About

The UCLA Community Archives Lab was founded by Professor Michelle Caswell in 2016 to explore the ways that independent, identity-based memory organizations document, shape, and provide access to the histories of minoritized communities, with a particular emphasis on understanding their affective, political, and artistic impact. 

In 2021, Professors Thuy Vo Dang and Tonia Sutherland joined the Lab as Co-Directors. 

The Lab’s research has been published in The American Archivist, Archival Science, Archivaria, Journal of Critical Library and Information Studies, American Historical Review, Journal of Contemporary Archival Studies, Interactions: UCLA Journal of Education and Information Studies, The Public Historian, Archives and Manuscripts, and Library Quarterly, as well as in several edited volumes. Publications emerging from the Lab have won:

    • The 2020 Hugh A. Taylor Prize for best paper published in Archivaria (Gracen Brilmyer, Joyce Gabiola, Jimmy Zavala, and Michelle Caswell, “Reciprocal Archival Imaginaries: The Shifting Boundaries of ‘Community’ in Community Archives”) from the Association of Canadian Archivists; and
    • The 2017 Fellows Ernst Posner Award for Best Paper Published in The American Archivist, (Michelle Caswell, Marika Cifor, and Mario H. Ramirez, “‘To Suddenly Discover Yourself Existing’: Uncovering the Affective Impact of Community Archives,”) by the Society of American Archivists.

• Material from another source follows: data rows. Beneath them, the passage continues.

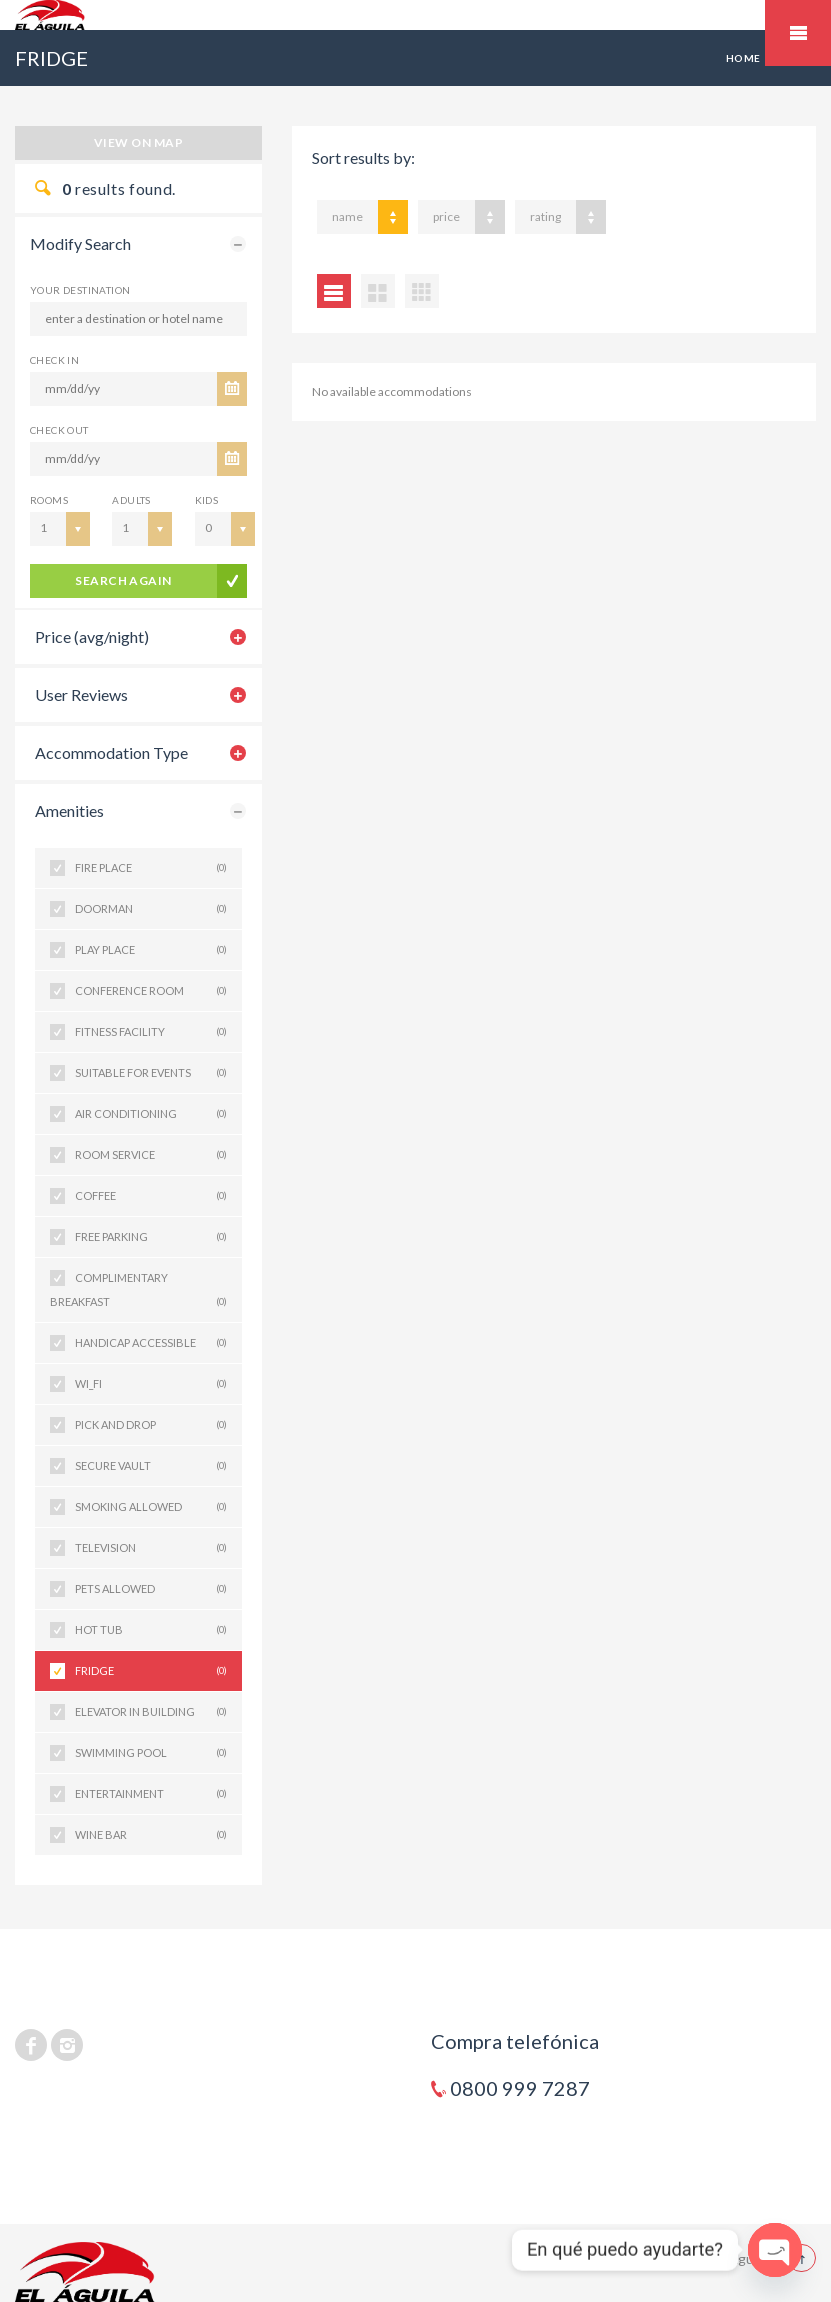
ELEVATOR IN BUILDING (151, 1712)
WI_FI (151, 1384)
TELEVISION (151, 1548)
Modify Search (80, 243)
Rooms (49, 500)
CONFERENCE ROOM (151, 991)
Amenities (69, 810)
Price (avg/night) (92, 636)
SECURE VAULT (151, 1466)
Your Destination (80, 290)
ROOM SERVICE (151, 1155)
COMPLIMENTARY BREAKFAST (138, 1292)
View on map (138, 142)
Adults (131, 500)
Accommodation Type (111, 752)
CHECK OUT (59, 430)
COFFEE (151, 1196)
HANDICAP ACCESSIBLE (151, 1343)
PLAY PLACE (151, 950)
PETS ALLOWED (151, 1589)
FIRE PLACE (151, 868)
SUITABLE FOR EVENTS (151, 1073)
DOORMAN (151, 909)
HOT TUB (151, 1630)
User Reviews (81, 694)
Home (743, 58)
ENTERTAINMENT (151, 1794)
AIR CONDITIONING (151, 1114)
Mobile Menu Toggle (798, 33)
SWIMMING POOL (151, 1753)
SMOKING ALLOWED (151, 1507)
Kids (207, 500)
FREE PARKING (151, 1237)
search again (123, 580)
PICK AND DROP (151, 1425)
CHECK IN (54, 360)
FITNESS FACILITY (151, 1032)
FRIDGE (151, 1671)
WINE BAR (151, 1835)
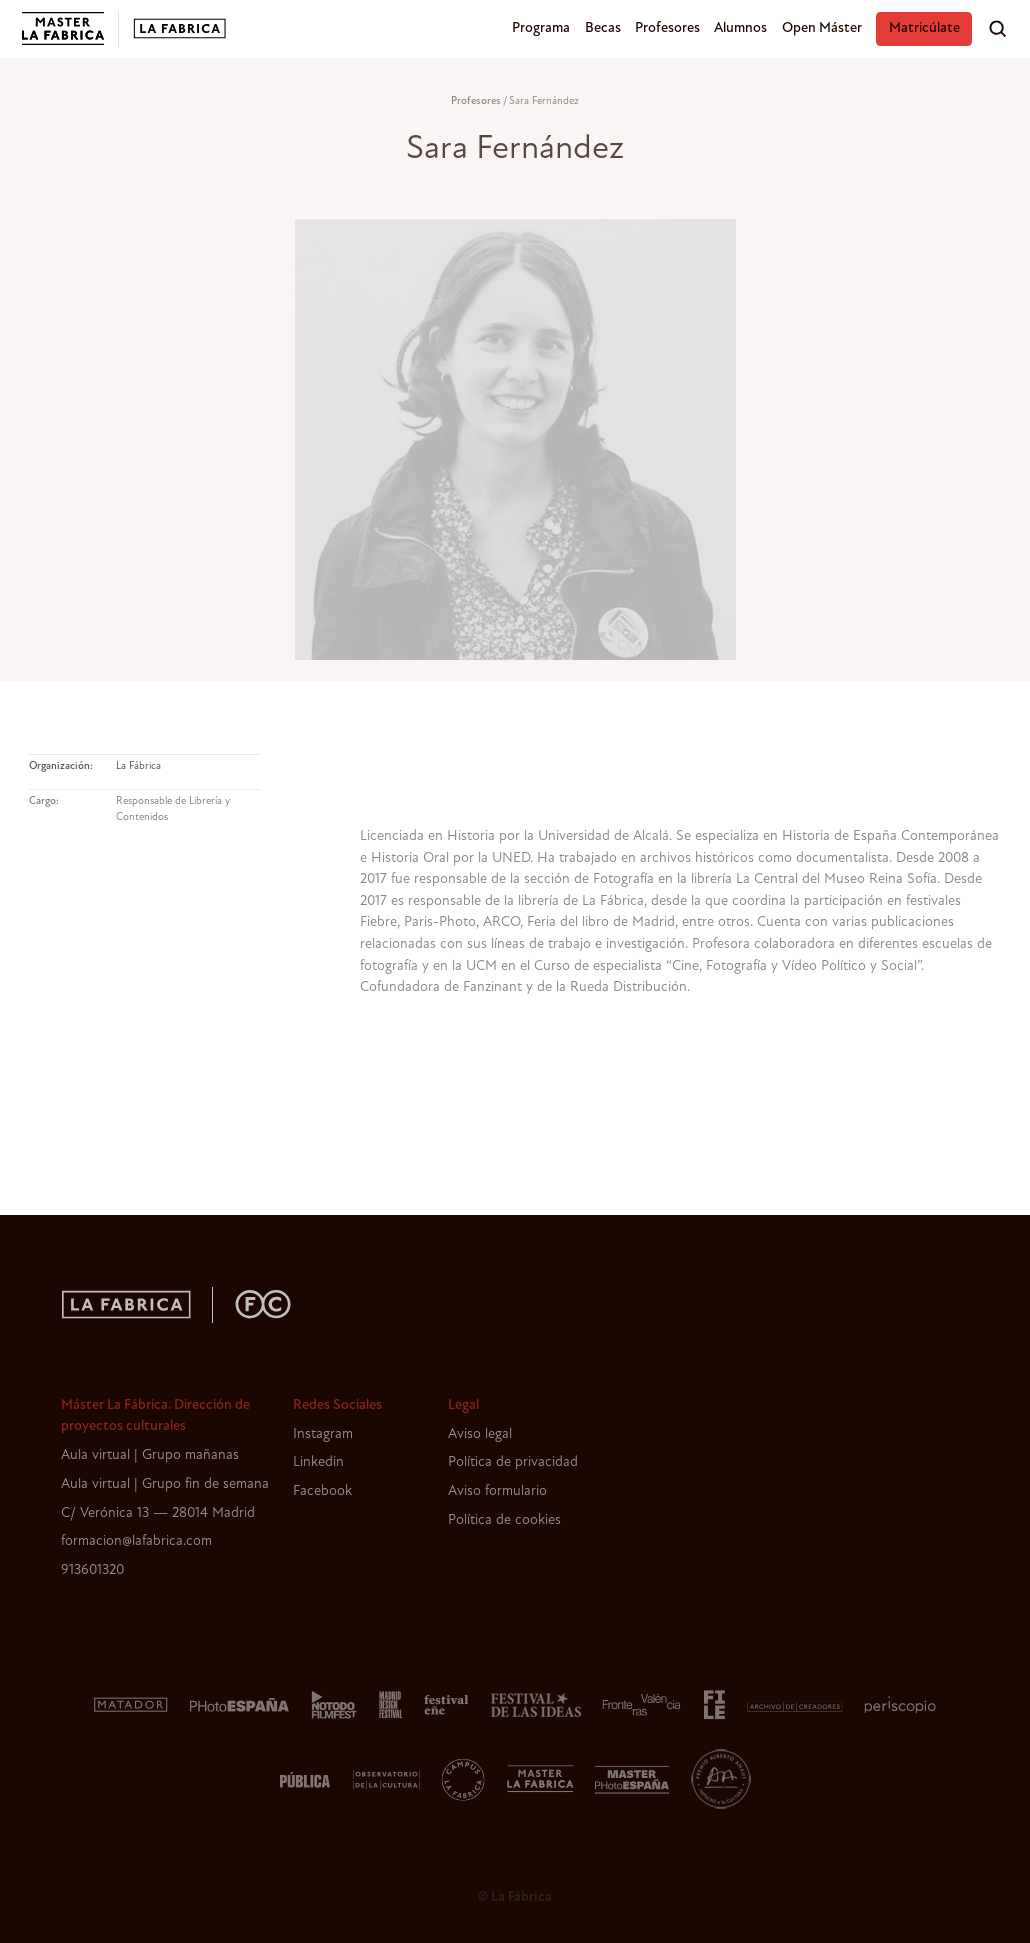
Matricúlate (924, 28)
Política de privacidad (513, 1462)
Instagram (323, 1434)
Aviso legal (480, 1434)
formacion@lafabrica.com (136, 1541)
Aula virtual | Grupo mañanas (150, 1455)
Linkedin (318, 1462)
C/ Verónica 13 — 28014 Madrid (158, 1513)
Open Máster (822, 28)
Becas (603, 28)
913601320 (92, 1570)
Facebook (322, 1491)
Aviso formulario (497, 1491)
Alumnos (740, 28)
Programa (541, 28)
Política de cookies (504, 1520)
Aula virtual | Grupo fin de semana (165, 1484)
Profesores (667, 28)
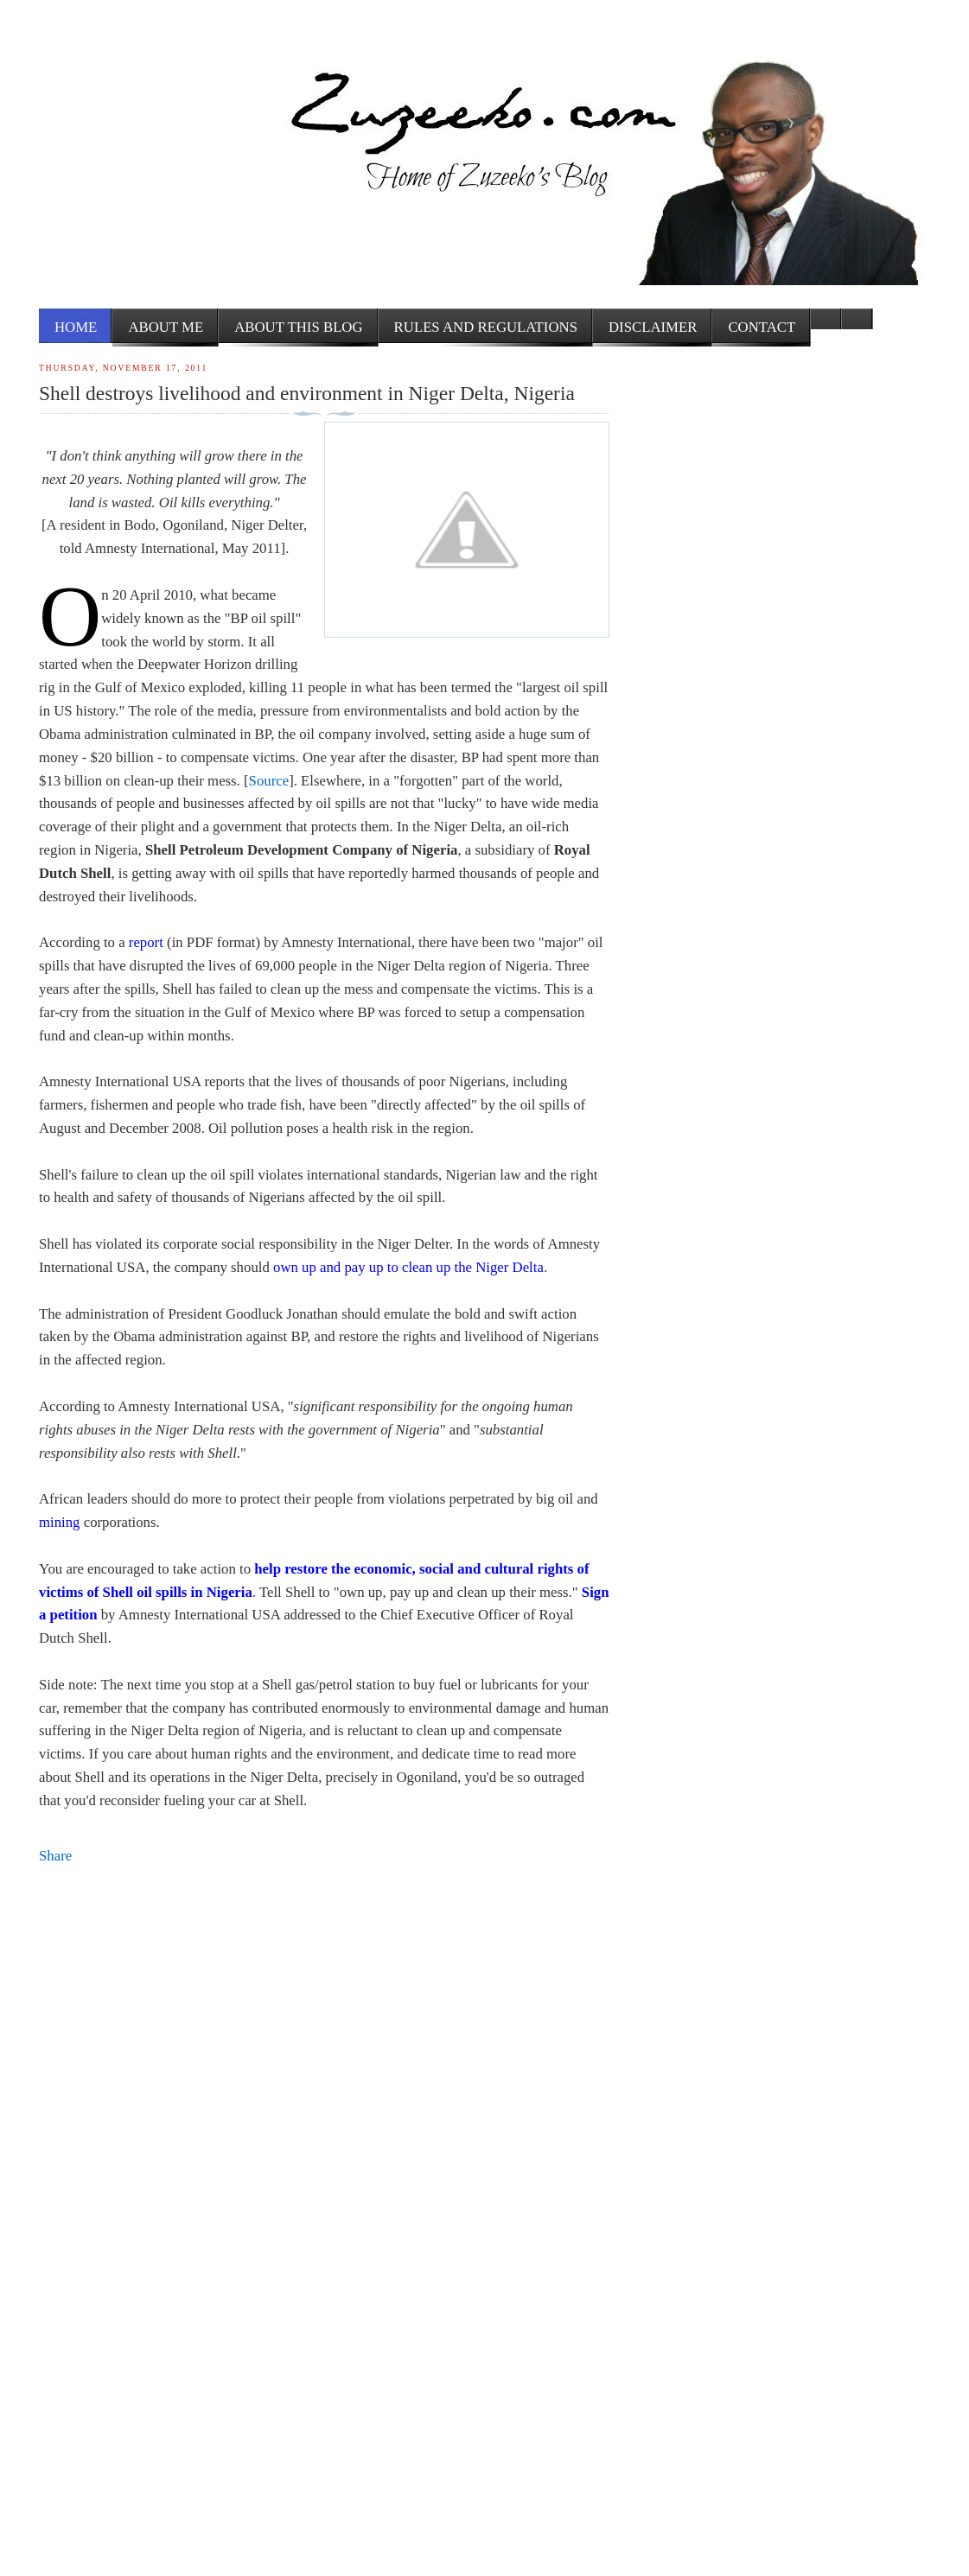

Since 2016, the Lab has received support from the Mellon Foundation, the Institute of Museum and Library Services, and from various sources at UCLA, including: UCLA Transdisciplinary Research Grant, UBC-UCLA Collaborative Research Mobility Grant, a UCLA Institute of American Cultures Research Grant, and a UCLA Center for the Study of Women Research Grant.